Pendidikan Jangka Panjang

CampusNet – Akan kembali ada penjurusan IPA, IPS dan Bahasa di tingkat Sekolah Menengah Atas (SMA). Hal ini menuai berbagai tanggapan, termasuk Guru Besar Sosiologi Pendidikan Fakultas Ilmu Sosial Ilmu Politik, Universitas Airlangga, Prof. Dr. Tuti Budirahayu yang mengatakan sebaiknya pemerintah merancang model pendidikan jangka panjang. Sebab, penjurusan seperti ini dinilai menjadi sistem usang warisan zaman kolonial. 

Untuk itu, ia menegaskan bahwa penjurusan ini perlu dikaji ulang. Dan, pemerintah seharusnya menyusun kebijakan pendidikan yang lebih progresif serta selaras dengan perkembangan zaman, juga dengan ketersediaan sarana, prasarana dan sumber daya guru. 

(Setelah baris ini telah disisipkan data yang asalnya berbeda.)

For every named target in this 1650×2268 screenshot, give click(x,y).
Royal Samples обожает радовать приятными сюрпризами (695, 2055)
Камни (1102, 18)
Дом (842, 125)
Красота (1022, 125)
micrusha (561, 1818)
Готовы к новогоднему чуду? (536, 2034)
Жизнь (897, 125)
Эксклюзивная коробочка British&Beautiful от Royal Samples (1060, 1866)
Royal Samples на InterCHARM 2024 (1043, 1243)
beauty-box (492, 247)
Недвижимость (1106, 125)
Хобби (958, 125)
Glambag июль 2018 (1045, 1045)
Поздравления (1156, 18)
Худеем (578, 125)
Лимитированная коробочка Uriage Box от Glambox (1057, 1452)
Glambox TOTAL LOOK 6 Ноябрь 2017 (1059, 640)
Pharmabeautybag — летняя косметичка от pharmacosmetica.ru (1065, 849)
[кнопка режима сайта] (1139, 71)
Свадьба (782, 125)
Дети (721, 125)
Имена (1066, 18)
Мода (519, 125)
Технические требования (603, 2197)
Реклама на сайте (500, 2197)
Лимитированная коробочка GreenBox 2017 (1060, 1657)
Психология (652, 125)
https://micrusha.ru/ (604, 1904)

Sistem pembelajaran ideal untuk siswa SMA seharusnya bisa fleksibel dan adaptif. Pun begitu, perlu adanya penyesuaian dalam pengembangan minat, bakat serta potensi akademik maupun non-akademik siswa, terkhusus tentang kesiapan dalam memilih jurusan nanti di tingkat perguruan tinggi. 

“Pendidikan secara jangka panjang bisa dijadikan sebagai blue print yang diikuti oleh pemerintah selanjutnya. Jangan sampai pergantian rezim, berganti menteri, kebijakan ikut berubah. Pendidikan harus punya arah jelas dan disesuaikan dengan nilai budaya dan pendidikan nasional untuk 25-50 tahun ke depan,” ujar Prof Tuti, dilansir dari laman UNAIR, Rabu, (30/4/2025). 

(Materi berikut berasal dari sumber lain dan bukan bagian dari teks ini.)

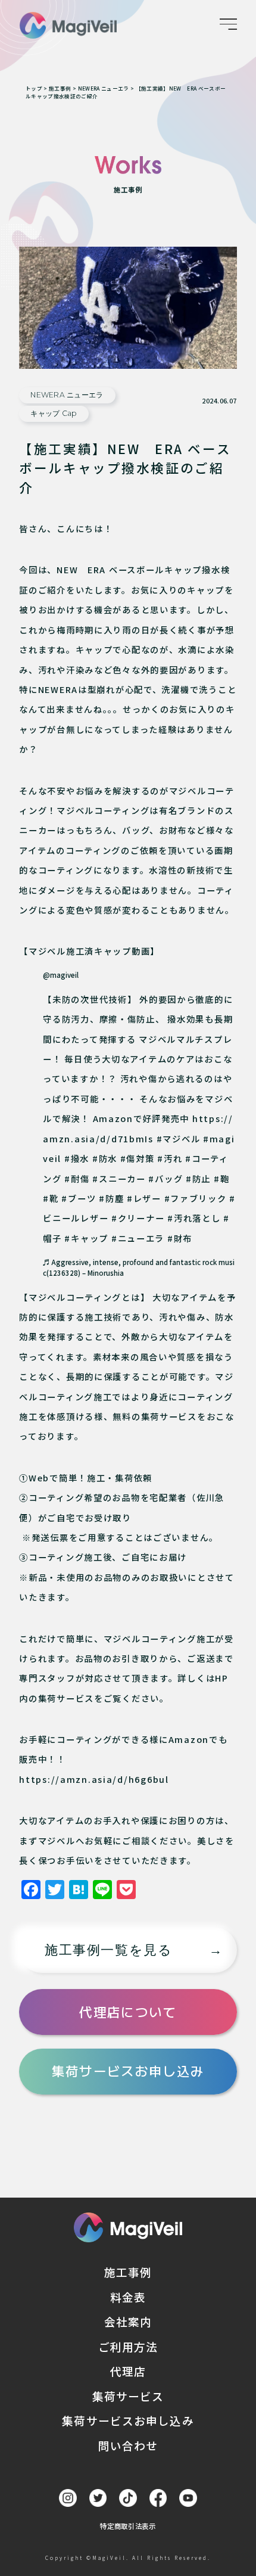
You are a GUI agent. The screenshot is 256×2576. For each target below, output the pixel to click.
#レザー (144, 1198)
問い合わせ (128, 2445)
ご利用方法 (128, 2346)
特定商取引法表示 (128, 2526)
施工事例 (128, 2272)
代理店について (127, 2012)
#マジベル (179, 1138)
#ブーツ (78, 1198)
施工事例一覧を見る (108, 1949)
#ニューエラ (137, 1238)
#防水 (104, 1158)
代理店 (128, 2371)
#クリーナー (137, 1217)
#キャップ (86, 1238)
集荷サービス (128, 2396)
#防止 (198, 1178)
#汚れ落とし (193, 1217)
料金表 (128, 2297)
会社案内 (128, 2321)
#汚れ (169, 1158)
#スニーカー (118, 1178)
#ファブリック (195, 1198)
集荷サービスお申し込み (128, 2071)
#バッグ (165, 1178)
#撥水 (76, 1158)
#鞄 (221, 1178)
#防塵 (111, 1198)
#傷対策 (137, 1158)
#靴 (50, 1198)
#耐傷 (76, 1178)
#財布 (179, 1238)
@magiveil (61, 975)
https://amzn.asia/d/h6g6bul (93, 1779)
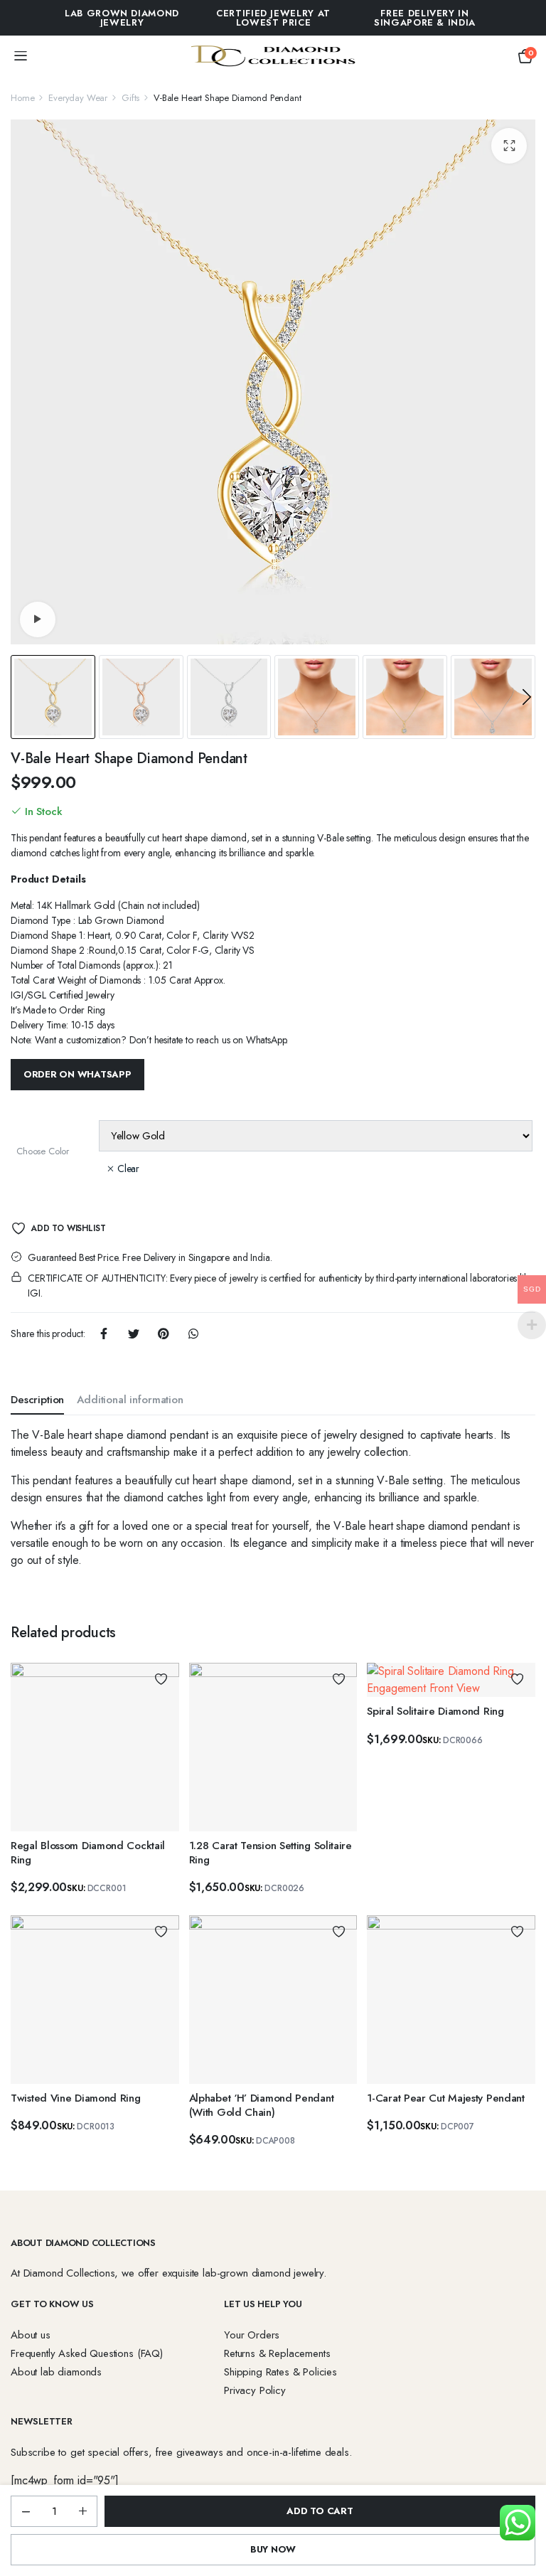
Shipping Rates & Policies (280, 2372)
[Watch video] (37, 619)
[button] (509, 146)
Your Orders (251, 2335)
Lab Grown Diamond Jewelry (122, 17)
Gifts (130, 98)
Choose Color (42, 1151)
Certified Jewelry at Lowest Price (273, 17)
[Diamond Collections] (273, 56)
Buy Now (273, 2549)
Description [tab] (37, 1399)
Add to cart (320, 2511)
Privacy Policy (255, 2390)
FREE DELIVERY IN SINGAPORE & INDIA (425, 17)
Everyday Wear (77, 98)
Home (22, 98)
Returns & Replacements (277, 2353)
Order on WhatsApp (77, 1074)
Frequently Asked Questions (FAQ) (87, 2353)
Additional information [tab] (130, 1399)
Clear (128, 1168)
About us (30, 2335)
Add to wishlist (68, 1228)
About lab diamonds (56, 2372)
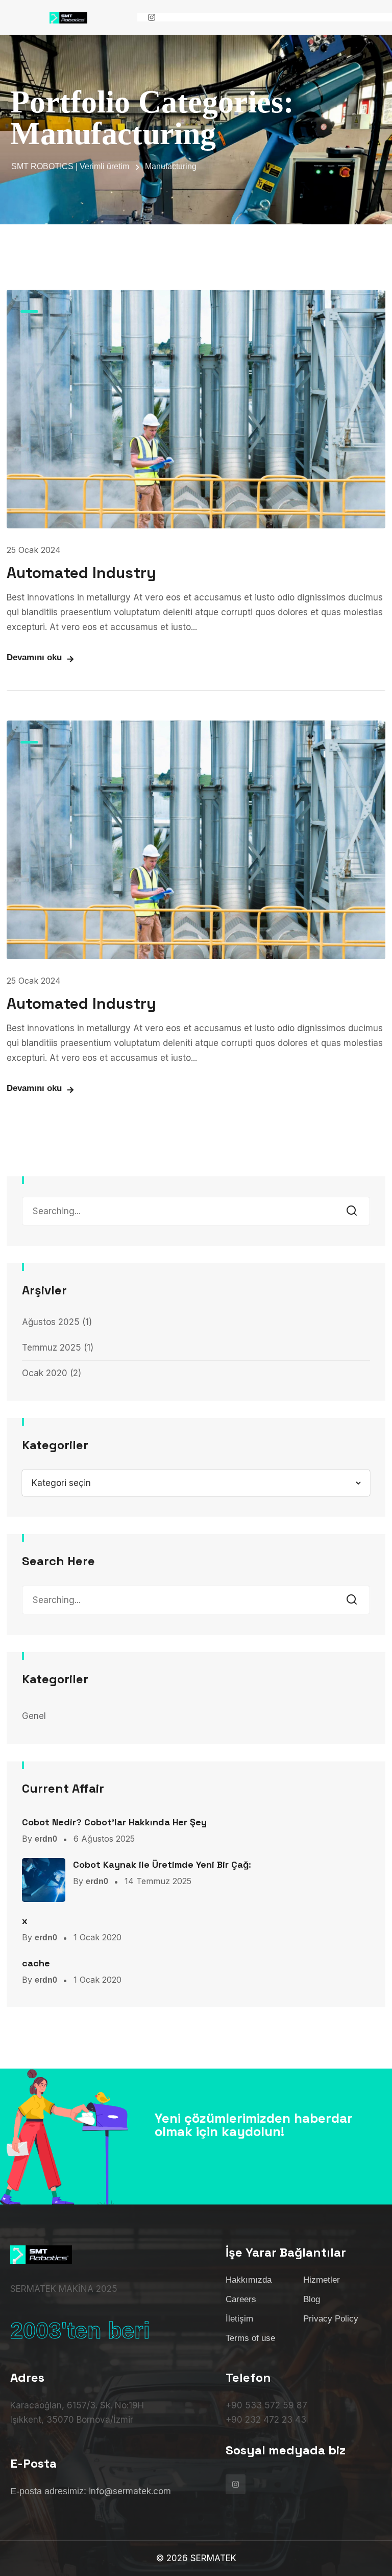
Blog (311, 2299)
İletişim (239, 2319)
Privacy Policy (330, 2319)
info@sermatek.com (130, 2491)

Sistem Pendidikan Negara Maju Tak Ada Penjurusan

Baginya, tidak ada lagi pengkotak-kotakan siswa berdasar pada beberapa jurusan. Misalnya, penjurusan sekolah di Singapura yang dibuat fleksibel dan memungkinkan siswa dapat memilih mata pelajaran dari lintas bidang. 

Selain itu, di Jepang dan Jerman, siswa lebih banyak pilihan, termasuk jalur akademik atau vokasional, serta model pendidikan dual system yang menyatukan pembelajaran sekolah dengan pelatihan kerja. 

Sementara itu, di Amerika Serikat, tidak ada sistem penjurusan formal, sehingga siswa dapat dengan bebas memilih mata pelajaran dan minat yang sesuai dengan rencana karir mereka kedepannya. 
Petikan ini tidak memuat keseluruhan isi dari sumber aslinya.